1. The opening section, Carol of the Little Russian Children (mm. 1-31; approx. 3 minutes), is based on a 16th-century Russian Christmas carol. It is slow throughout; after a quiet opening by the chimes, contrabass clarinet, and string bass, the clarinets carry the melody. The other voices join in, and the section ends with a series of chords.
2. The Antiphonal Chant (mm. 32-85; about 2 minutes) is faster and louder, with the melody initially carried by the trombones, horns, trumpets, and cornets. The woodwinds join in, and the music becomes more and more frenzied until the section ends with a massive cymbal and tam-tam crash, suddenly dropping into calmness by the trombones, low clarinets and bassoons.
3. The Village Song (mm. 86-165; about 5 minutes) is much gentler by comparison; the cor anglais has two solos, with soli in the flutes, piccolos, and oboes and a solo in the horns at the end of each. The piece enters a time signature of 6/4; the band plays a series of cantabile two-bar phrases back and forth between the woodwinds and brass, with the string bass playing long strings of eighth-notes, which are passed along to the bells. The song becomes quieter again, and the section ends with another English horn solo.
4. The Cathedral Chorus (mm. 166-249; about 5 minutes) starts quietly, as the end of Village Song, but a crescendo in the trombones and percussion brings the rest of the band in majestically. The music builds to a climax, but then backs down for a final chorale in the woodwinds; the sound builds once again, and the piece concludes with a thundering chorale marked by liberal use of the chimes and tam-tam as well as soaring horn counterpoint.

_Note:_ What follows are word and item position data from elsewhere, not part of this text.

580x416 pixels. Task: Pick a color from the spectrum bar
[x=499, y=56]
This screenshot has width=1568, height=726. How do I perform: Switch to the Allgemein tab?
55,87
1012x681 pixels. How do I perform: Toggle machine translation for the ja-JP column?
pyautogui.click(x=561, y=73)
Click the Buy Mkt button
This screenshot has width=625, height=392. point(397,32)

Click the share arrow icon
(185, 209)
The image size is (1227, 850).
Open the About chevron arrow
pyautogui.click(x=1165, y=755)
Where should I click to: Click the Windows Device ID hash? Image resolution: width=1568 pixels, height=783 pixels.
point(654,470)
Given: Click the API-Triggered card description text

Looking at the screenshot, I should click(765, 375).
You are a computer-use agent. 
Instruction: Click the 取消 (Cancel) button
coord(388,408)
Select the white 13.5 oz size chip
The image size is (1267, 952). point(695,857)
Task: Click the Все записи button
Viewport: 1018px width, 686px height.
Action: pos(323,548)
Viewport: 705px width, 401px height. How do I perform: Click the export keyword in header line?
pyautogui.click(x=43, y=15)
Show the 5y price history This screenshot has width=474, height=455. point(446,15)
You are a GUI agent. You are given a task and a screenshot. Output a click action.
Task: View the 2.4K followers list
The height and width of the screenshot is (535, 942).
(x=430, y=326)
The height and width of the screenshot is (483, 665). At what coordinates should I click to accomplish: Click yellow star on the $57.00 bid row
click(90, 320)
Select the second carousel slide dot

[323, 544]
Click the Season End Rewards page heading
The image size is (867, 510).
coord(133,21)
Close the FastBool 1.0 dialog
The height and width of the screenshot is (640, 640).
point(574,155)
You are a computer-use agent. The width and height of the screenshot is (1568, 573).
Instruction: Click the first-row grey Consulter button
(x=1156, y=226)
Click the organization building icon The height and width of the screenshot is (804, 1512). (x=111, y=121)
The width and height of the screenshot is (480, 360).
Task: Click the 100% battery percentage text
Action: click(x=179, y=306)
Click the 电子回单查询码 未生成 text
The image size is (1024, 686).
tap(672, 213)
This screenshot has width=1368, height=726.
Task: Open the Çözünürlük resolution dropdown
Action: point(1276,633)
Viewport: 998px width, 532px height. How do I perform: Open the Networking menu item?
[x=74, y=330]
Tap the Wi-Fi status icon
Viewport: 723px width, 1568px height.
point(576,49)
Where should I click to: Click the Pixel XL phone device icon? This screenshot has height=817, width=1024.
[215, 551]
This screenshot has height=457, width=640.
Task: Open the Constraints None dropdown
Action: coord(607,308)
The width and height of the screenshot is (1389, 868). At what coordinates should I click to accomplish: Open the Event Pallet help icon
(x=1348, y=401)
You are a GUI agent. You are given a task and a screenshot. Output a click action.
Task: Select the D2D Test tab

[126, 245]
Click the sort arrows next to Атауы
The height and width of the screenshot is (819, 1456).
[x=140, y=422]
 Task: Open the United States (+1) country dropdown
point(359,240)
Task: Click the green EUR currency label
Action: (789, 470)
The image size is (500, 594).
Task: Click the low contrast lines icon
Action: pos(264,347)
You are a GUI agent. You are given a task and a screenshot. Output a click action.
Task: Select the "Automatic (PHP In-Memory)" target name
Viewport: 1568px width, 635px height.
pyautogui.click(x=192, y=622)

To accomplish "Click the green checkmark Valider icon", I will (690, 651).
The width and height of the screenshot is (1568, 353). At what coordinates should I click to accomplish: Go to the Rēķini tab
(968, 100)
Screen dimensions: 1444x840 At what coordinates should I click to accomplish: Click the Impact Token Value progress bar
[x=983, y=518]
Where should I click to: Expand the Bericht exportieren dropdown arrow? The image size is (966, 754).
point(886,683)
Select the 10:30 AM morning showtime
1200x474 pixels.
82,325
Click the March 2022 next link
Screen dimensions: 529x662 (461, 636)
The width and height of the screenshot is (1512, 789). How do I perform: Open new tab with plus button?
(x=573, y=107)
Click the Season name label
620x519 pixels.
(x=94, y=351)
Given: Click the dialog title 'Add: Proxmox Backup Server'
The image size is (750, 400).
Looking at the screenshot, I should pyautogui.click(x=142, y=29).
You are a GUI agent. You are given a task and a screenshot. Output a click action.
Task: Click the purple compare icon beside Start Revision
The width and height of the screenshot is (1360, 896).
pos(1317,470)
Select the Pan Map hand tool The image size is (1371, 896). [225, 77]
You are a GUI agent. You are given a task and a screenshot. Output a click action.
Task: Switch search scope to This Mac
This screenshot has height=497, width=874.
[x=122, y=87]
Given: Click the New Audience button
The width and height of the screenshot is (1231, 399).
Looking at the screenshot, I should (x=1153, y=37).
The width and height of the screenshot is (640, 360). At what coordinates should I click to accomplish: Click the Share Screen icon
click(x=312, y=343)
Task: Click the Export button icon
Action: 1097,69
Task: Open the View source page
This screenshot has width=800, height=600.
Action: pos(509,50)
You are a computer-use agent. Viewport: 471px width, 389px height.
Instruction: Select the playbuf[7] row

A typical performance of Russian Christmas Music lasts 14-16 minutes. As it was written to convey the sounds of Eastern Orthodox liturgical music, which uses the human voice exclusively, the entire piece must be played with some lyrical and singing quality.

Slavonic Folk Suite is Reed's arrangement of Carol of the Little Russian Children (here called Children's Carol) and Cathedral Chorus for a younger, less experienced band.

The song is also the official corps song of the Crossmen Drum and Bugle Corps.